- [Directions for this task]:
From the line that contains "Given: Expand the Сезон 2026/27 dropdown" down to the last line of the entries, repeat every line exactly. Do not carry over the pictures.

(Records contained in a dataset)
++++++

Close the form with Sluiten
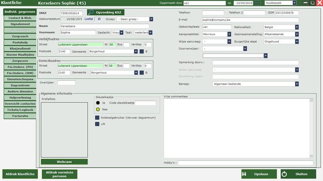Image resolution: width=323 pixels, height=181 pixels. tap(298, 174)
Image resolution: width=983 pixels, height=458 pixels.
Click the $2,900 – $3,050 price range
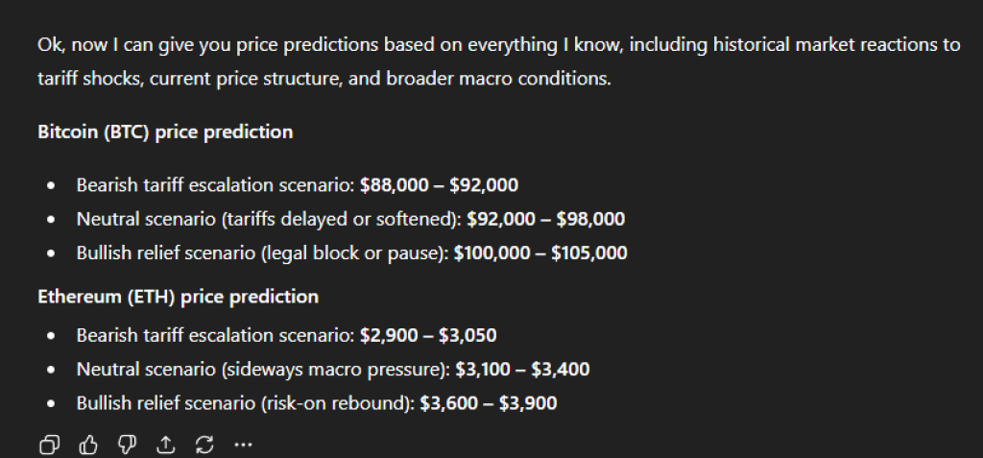[x=427, y=335]
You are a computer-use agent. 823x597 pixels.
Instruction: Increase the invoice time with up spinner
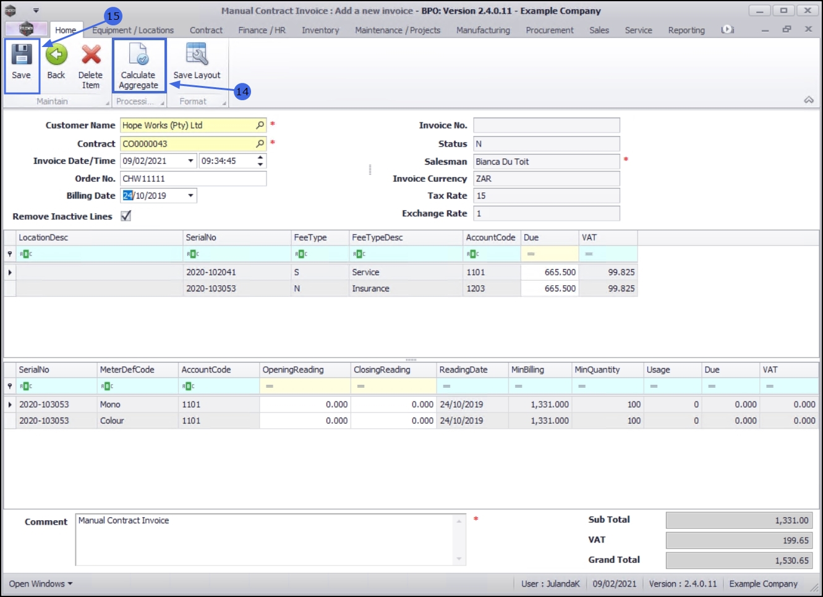260,158
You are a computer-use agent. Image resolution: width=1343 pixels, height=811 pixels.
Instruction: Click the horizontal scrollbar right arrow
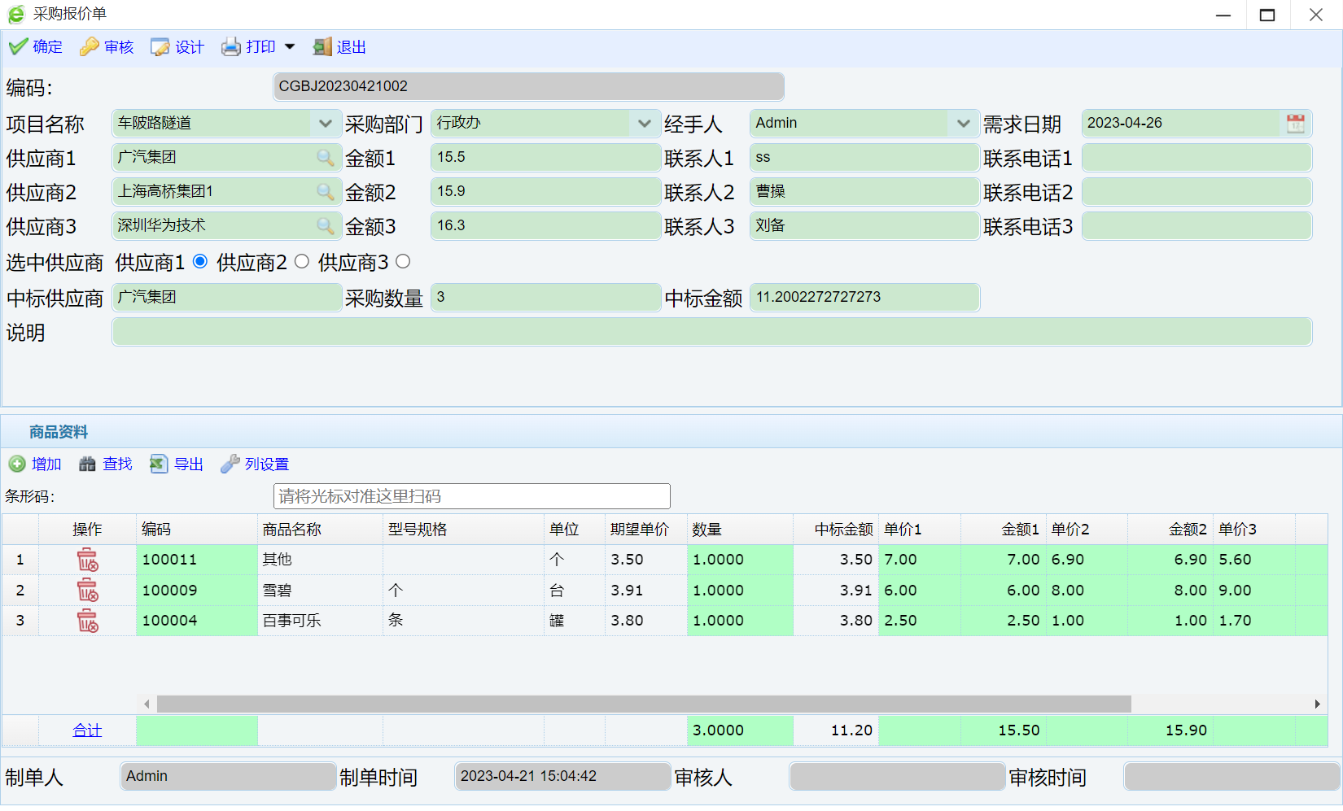pyautogui.click(x=1317, y=704)
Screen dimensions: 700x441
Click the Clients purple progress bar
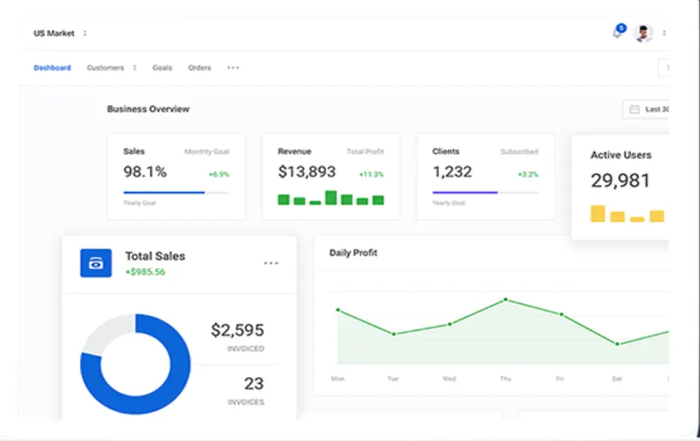coord(465,192)

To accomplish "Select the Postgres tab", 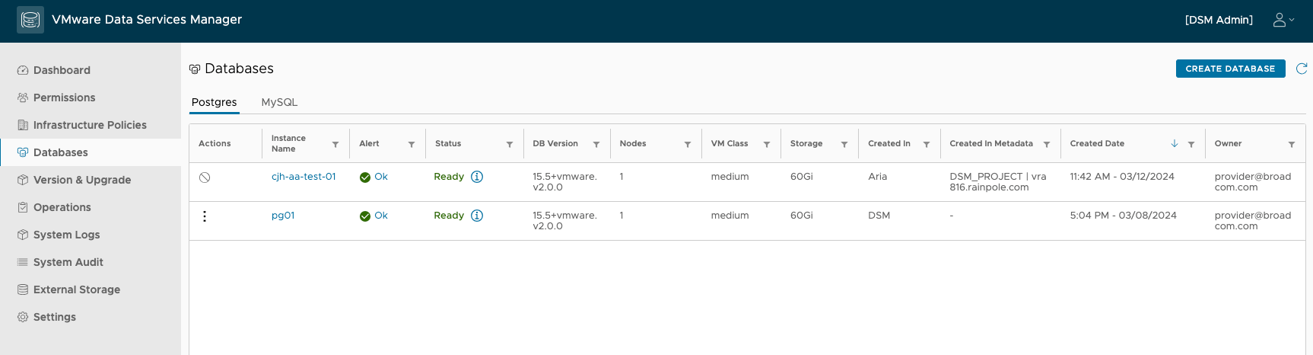I will (214, 102).
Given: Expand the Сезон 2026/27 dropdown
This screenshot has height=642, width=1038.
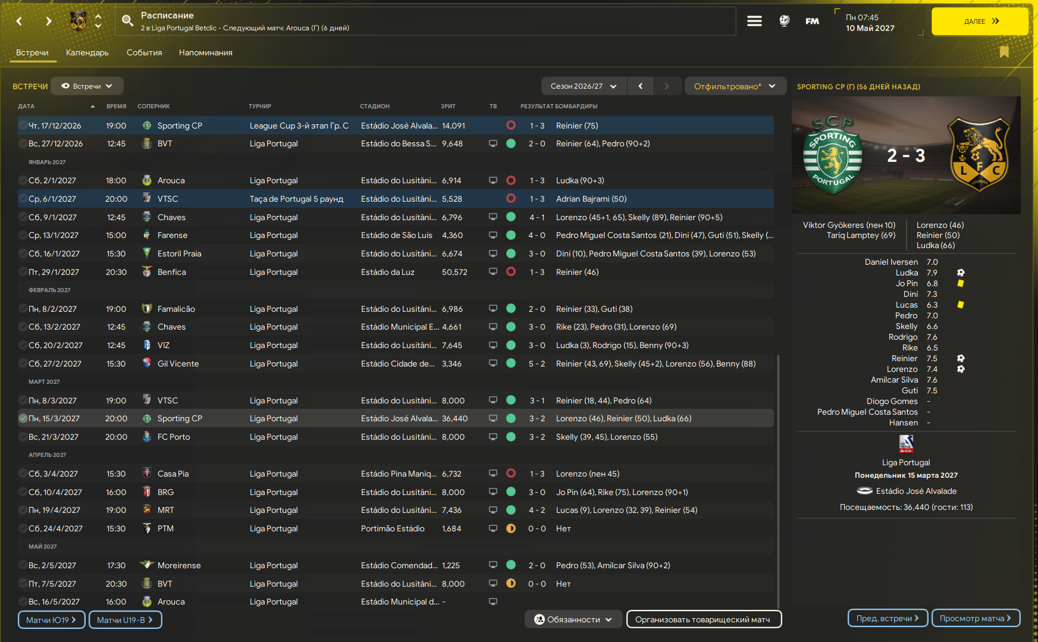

++++++

- [Worked solution]:
Given: Expand the Сезон 2026/27 dropdown
This screenshot has height=642, width=1038.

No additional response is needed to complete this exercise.